Diante da responsabilidade de transportar milhares de passageiros, ela surpreendeu até mesmo a família com a escolha. “Eles ficaram de início preocupados. Diziam ‘nossa você minha filhinha’, mas depois que eu fui passando pelo treinamento, contando tudo que eu estava aprendendo e que não precisava ter tanto medo assim, eles foram ficando mais calmos”, explica.

Antes de assumir essa função a jovem era aprendiz na CPTM, fazia jornada meio período, entre trabalho na companhia e o curso de Técnico de Sistemas Metroviários no Serviço Nacional de Aprendizagem Industrial (Senai). Em fevereiro de 2018, quando entrou na função de aprendiz, logo viu a oportunidade de prestar um novo concurso, dessa vez para o cargo que ocupa hoje.

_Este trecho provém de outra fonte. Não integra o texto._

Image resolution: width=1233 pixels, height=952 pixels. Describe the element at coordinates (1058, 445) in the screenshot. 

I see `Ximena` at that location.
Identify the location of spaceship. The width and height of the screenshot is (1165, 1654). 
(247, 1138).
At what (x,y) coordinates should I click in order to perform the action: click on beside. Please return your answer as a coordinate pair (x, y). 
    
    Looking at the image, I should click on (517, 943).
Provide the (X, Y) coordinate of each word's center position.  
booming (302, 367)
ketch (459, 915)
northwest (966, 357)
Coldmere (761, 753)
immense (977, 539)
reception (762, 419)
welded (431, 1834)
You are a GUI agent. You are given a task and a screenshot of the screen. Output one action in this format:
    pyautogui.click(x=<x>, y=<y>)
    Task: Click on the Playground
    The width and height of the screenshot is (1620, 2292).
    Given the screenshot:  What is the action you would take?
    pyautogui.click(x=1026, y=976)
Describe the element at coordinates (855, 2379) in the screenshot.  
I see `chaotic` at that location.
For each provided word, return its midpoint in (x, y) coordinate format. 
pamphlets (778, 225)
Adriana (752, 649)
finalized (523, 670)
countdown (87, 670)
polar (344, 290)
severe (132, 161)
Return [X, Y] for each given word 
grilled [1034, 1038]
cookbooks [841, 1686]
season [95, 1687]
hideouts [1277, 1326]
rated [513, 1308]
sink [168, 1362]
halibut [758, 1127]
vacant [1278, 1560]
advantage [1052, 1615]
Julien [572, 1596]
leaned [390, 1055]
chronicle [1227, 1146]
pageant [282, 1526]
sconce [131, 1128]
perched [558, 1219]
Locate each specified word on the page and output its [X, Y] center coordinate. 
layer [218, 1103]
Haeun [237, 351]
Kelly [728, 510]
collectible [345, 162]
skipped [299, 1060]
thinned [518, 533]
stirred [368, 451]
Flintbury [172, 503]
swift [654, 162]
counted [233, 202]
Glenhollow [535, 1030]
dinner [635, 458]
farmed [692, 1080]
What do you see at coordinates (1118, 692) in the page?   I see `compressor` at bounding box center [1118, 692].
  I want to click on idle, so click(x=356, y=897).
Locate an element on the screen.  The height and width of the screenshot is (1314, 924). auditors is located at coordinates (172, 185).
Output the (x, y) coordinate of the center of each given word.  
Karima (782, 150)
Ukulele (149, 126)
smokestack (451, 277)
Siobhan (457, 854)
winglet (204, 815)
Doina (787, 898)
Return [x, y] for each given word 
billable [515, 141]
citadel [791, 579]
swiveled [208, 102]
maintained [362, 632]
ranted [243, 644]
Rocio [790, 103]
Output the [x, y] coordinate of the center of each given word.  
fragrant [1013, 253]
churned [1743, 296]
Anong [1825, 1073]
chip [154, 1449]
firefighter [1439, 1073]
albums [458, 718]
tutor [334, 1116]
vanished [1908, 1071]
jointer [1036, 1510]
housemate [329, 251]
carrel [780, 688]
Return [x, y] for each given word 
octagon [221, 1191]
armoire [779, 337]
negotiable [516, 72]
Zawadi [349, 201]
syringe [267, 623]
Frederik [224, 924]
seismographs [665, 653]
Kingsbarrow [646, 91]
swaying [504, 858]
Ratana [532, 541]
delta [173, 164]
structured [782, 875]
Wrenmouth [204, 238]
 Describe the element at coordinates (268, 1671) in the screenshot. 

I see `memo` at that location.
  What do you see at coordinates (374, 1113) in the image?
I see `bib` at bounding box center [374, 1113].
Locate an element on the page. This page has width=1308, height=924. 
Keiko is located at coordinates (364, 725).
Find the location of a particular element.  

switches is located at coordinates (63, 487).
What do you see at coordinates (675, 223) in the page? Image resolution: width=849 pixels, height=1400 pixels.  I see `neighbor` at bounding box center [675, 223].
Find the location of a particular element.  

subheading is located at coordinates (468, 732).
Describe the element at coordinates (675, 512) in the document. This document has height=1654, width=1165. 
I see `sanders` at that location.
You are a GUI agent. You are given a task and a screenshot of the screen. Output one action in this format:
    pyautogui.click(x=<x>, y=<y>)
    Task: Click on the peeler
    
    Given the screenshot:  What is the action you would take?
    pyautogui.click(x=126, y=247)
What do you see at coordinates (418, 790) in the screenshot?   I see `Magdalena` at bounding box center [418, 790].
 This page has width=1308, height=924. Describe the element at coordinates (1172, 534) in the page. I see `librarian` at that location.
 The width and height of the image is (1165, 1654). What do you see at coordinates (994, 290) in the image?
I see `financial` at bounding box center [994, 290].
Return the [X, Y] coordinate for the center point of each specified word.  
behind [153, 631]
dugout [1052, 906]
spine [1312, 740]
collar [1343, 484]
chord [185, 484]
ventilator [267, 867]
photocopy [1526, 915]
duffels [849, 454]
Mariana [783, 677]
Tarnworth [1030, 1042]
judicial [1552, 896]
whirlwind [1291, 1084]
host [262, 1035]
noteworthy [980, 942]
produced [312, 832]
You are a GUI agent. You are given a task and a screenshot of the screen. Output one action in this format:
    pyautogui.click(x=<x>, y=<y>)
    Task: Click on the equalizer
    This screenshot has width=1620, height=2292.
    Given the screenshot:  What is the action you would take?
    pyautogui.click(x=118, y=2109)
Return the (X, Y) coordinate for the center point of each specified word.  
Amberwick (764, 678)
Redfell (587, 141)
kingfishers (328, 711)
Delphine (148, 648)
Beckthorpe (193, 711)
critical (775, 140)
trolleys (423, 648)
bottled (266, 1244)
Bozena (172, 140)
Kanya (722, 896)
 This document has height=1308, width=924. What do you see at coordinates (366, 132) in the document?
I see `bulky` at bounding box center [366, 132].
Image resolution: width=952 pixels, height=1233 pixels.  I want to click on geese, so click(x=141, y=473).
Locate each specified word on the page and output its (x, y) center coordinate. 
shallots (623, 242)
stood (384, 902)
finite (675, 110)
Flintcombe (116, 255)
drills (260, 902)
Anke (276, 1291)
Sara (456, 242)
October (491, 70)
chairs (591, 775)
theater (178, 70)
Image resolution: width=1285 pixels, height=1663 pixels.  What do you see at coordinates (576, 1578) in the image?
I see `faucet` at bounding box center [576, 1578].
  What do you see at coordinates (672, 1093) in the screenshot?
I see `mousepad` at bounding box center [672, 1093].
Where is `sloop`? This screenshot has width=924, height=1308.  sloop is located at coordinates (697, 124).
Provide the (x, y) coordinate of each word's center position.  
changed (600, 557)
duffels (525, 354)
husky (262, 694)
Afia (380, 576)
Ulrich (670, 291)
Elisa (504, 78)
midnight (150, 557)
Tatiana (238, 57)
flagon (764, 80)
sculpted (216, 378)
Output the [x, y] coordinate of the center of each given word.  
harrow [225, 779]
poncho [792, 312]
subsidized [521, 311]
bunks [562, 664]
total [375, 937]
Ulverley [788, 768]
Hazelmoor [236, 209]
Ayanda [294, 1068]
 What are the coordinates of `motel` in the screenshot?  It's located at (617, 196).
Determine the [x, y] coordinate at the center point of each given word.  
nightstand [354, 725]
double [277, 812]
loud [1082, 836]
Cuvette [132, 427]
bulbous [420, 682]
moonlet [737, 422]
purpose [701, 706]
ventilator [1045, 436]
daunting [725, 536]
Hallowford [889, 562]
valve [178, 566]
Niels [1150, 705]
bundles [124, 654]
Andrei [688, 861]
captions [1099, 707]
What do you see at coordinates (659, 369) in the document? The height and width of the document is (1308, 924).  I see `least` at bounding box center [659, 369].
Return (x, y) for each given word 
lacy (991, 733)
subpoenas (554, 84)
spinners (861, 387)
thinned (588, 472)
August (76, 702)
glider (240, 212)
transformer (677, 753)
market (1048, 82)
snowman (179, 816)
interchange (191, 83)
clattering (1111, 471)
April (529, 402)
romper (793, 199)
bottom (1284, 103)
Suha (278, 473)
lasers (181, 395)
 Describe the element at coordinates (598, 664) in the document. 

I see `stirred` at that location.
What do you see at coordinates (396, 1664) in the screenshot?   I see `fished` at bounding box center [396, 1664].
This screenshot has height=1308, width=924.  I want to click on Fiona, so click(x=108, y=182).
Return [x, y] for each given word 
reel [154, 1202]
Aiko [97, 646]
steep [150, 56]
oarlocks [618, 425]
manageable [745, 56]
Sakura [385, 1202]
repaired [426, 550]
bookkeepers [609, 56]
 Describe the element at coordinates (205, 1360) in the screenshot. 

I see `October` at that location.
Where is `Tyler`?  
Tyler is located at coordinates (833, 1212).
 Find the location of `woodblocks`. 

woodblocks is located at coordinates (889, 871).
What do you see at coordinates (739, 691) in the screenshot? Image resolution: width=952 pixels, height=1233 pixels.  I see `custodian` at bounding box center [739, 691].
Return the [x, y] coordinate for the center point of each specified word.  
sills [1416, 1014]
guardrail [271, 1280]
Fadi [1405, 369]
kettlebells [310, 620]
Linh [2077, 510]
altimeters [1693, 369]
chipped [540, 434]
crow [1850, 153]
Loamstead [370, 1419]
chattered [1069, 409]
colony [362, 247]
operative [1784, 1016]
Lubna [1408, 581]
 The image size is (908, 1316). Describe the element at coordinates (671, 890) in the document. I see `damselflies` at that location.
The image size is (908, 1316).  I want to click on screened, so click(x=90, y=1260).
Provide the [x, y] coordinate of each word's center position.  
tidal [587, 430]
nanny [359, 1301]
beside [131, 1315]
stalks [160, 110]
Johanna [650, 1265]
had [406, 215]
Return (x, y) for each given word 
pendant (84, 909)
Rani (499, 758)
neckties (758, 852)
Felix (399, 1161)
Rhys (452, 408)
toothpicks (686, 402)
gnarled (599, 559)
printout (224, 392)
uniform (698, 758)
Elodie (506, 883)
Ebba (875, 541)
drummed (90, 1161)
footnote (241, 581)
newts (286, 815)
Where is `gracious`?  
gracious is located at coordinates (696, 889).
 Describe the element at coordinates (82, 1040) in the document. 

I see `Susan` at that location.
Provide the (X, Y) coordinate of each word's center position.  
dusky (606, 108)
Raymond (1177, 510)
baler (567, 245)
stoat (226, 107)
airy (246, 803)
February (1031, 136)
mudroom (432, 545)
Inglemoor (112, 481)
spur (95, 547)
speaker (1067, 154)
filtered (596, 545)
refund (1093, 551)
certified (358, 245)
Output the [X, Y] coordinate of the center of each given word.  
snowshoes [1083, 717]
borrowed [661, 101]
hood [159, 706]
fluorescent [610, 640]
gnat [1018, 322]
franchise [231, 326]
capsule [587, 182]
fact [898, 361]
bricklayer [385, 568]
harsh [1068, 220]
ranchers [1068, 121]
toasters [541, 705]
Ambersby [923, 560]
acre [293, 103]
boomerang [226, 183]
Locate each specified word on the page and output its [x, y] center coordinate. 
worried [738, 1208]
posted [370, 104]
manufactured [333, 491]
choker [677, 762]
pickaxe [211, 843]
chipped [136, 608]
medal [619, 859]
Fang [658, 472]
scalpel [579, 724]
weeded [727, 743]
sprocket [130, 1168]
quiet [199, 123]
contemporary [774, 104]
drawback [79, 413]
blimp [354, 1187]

A prova prestada para se tornar maquinista não foi um grande desafio para jovem, já que o curso técnico lidava bastante com conteúdo de Física, essencial para sua aprovação. Hoje a rotina da profissional se inicia às 13h e se encerra às 23h, entre as viagens, prefixos e horários previamente programados.

Para Anderson Ribeiro, 33, supervisor de tração da Linha 13-Jade, as pessoas têm uma visão equivocada do ofício. “A sociedade ainda tem muito receio da profissão de maquinista. Quando eu falo maquinista, entendem que é aquela pessoa que fica trabalhando numa locomotiva antiga, que vai jogar carvão, trabalhar sujo, fazer muita força, mas evoluiu demais. Os trens são todos eletrônicos, têm computadores de bordo, o maquinista tem sua função ali, mas tem diversos equipamentos que auxiliam ele”, destaca.